Reservoir Surveillance of Mature Floods Using Streamline-based Workflows
Streamline-based (SL) flow simulation has traditionally been viewed as a modeling approach that is complementary to other flow simulation methods. However, streamlines are also ideally suited to the much more common application of reservoir surveillance of mature floods. Because the streamline paths themselves yield well drainage regions and well-pair allocation factors, engineers can reduce complex production data down to the pattern level by determining injector/producer fluid allocations. Streamline based patterns then highlight areas of fluid cycling vs. efficient use of injected fluids, or longer term metrics such as overall pattern production. Furthermore, knowing well pair connections and pattern efficiencies also provides the basis of flood optimization via updated well rate targets.
The elegance of a streamline-base surveillance model is that it accounts for historical flow rates, well geometry, and any level of field geology; it introduces a systematic approach to measuring the efficiency of patterns as opposed to more common engineer's "best guess" of implied patterns. The simplicity of streamline-based surveillance models means that they are quick to build and easy to run, yet are surprisingly robust when compared with more detailed history match flow simulation models. In fact, given the ease with which streamline-based surveillance models can be constructed, any large mature water or miscible flood should have a streamline-based surveillance model, as another way to interpret the production/injection data.
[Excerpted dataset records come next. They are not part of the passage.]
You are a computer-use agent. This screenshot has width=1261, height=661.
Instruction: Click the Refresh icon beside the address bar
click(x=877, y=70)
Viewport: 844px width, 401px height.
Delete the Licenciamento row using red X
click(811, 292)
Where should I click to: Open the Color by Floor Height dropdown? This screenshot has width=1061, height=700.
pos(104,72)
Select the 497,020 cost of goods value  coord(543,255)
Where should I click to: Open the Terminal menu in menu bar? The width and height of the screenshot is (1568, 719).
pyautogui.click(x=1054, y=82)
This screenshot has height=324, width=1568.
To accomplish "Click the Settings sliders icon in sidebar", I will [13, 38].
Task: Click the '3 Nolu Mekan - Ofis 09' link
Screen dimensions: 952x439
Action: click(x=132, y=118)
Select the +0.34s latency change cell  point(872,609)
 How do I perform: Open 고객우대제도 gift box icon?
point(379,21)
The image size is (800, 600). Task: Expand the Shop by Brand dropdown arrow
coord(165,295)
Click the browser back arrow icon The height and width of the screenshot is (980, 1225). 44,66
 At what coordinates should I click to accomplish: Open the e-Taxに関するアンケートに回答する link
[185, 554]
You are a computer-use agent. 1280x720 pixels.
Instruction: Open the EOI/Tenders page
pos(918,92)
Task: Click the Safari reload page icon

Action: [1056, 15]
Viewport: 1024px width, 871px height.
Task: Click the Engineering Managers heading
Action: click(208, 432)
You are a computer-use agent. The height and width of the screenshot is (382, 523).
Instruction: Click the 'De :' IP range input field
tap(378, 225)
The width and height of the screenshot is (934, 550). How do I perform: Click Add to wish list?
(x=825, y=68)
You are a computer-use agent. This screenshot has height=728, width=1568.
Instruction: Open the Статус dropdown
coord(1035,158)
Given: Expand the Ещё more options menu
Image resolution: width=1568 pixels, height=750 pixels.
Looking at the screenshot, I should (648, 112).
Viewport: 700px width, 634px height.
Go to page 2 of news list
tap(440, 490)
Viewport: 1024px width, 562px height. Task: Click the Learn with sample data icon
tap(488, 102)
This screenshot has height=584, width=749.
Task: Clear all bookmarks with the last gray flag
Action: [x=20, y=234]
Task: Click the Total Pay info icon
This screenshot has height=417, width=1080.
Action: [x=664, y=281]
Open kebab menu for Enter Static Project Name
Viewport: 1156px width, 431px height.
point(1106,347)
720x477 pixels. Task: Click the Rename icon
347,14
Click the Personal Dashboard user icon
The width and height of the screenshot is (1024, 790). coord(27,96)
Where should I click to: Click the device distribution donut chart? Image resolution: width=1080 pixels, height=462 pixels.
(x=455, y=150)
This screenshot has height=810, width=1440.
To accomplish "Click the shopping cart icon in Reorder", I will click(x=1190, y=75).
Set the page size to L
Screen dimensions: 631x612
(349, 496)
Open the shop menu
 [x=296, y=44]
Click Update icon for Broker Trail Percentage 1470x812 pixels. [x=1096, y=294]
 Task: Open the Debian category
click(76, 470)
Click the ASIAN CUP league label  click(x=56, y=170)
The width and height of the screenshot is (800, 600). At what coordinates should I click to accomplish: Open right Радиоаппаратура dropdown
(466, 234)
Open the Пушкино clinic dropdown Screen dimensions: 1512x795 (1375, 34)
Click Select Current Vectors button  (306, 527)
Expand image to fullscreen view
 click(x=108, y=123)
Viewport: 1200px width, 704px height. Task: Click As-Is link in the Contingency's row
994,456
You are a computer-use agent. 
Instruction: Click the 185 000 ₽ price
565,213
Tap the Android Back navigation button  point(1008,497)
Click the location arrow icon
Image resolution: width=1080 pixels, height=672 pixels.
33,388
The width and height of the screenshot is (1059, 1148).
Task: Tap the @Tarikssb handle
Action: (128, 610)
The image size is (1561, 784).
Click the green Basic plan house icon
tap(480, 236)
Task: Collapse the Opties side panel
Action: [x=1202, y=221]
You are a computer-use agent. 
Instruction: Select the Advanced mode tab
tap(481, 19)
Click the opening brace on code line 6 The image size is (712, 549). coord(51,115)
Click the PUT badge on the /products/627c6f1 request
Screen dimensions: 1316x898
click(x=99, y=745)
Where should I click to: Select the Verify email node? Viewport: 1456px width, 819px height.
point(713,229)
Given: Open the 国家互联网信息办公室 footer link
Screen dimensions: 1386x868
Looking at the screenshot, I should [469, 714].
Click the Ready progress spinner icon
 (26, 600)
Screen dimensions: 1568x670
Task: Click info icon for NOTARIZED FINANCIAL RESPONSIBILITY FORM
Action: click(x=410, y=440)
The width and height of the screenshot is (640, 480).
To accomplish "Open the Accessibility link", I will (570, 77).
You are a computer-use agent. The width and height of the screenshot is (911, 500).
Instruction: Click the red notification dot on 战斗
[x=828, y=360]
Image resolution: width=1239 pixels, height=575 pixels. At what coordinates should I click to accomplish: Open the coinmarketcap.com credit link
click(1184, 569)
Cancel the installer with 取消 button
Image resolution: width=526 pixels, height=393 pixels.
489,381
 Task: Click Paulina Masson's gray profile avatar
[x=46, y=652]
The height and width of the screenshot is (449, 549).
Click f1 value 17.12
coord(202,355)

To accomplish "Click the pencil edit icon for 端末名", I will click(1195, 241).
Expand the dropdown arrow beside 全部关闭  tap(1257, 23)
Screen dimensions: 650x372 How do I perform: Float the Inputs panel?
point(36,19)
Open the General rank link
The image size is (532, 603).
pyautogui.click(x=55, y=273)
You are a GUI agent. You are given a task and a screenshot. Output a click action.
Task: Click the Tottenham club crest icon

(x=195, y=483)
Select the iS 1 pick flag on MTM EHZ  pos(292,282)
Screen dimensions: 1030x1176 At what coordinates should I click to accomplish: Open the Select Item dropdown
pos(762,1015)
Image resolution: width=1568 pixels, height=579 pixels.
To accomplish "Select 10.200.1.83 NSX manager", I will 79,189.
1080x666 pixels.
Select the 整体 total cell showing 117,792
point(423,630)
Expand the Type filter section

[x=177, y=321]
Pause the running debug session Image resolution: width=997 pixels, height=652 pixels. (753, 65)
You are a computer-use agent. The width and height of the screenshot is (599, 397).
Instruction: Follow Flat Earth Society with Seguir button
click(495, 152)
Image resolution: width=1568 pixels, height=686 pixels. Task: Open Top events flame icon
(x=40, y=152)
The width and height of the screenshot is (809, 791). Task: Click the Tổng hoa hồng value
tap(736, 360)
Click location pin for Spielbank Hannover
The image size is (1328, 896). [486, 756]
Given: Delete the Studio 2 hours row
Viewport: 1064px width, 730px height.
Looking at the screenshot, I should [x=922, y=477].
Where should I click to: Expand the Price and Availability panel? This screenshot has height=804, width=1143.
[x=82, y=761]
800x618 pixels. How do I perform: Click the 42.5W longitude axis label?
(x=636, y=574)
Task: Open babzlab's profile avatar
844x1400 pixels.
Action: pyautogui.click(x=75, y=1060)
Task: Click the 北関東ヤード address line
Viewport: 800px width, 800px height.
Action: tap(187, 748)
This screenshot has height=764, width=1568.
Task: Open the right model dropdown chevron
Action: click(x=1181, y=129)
At the end of the course, participants will be able to:
- Distinguish between streamline-based dynamic patterns and fixed (geometric) patterns
- Build a streamline-based surveillance model and use it to identify injector patterns, fluid cycling, and flood efficiency
- Use streamline-derived surveillance models to compute “next month’s rate targets” that promote efficient use of injected fluids vs. fluid cycling
Introductory to intermediate
This course teaches engineers that for mature water/miscible floods, recovery is more complex than simple pattern analysis, and that tools are available to quantify the complex flow relationships between injectors and producers. Once flow-based injector patterns and allocation factors are known, it is then possible to determine next-month’s well rate targets that promote ‘good’ connections and demote connections that are cycling fluids.
Who Should Attend
Engineers and technologists in reservoir monitoring, surveillance and exploitation of mature water and miscible floods
Students are encouraged to bring their own dataset exported from either OFM or geo SCOUT, and then to build a surveillance model and well-target model in software used during the training class.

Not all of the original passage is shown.